• LISTED ENTRIES:
>> Start

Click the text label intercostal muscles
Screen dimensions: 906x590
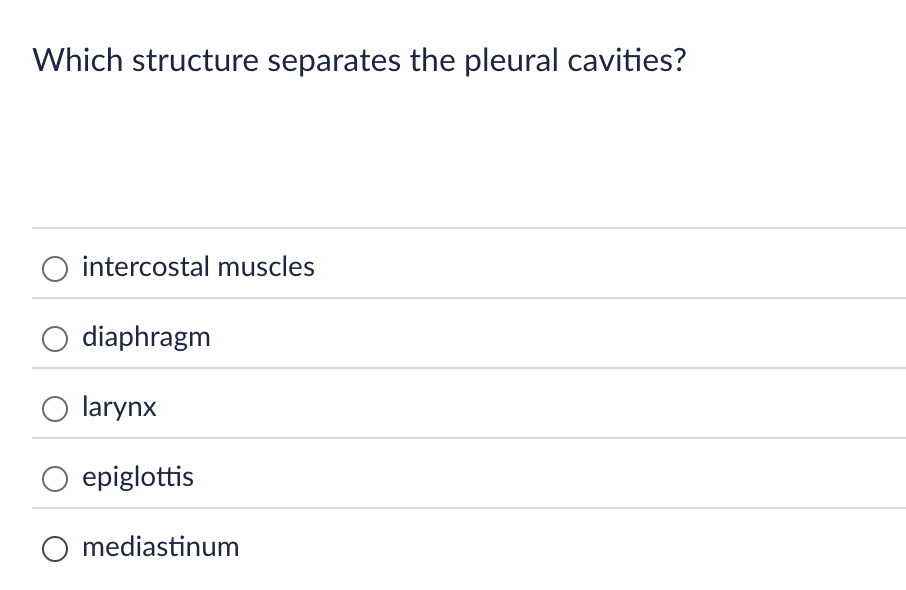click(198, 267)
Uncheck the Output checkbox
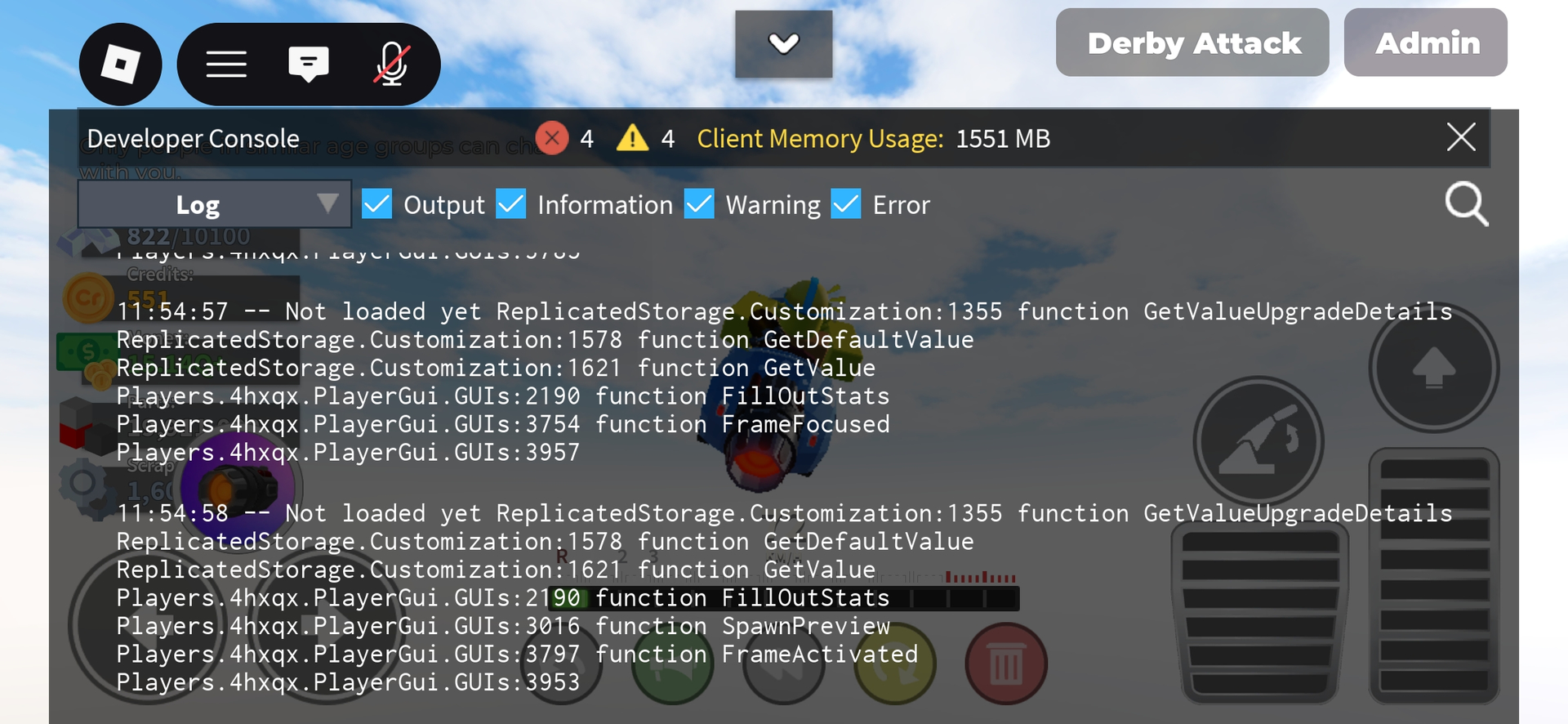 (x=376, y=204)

>> End
>> Start

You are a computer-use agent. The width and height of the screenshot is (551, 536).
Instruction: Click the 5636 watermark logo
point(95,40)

>> End

Rewrite the data starting with the line that contains "Click the text label intercostal muscles" and going on through the line that contains "(x=376, y=204)", putting "toggle" in place of "checkbox" and leaving everything else the same. Leave the pictures out of your answer.

• EXERCISE SOLUTION:
Click the text label intercostal muscles
Screen dimensions: 906x590
click(198, 267)
Uncheck the Output toggle
 (x=376, y=204)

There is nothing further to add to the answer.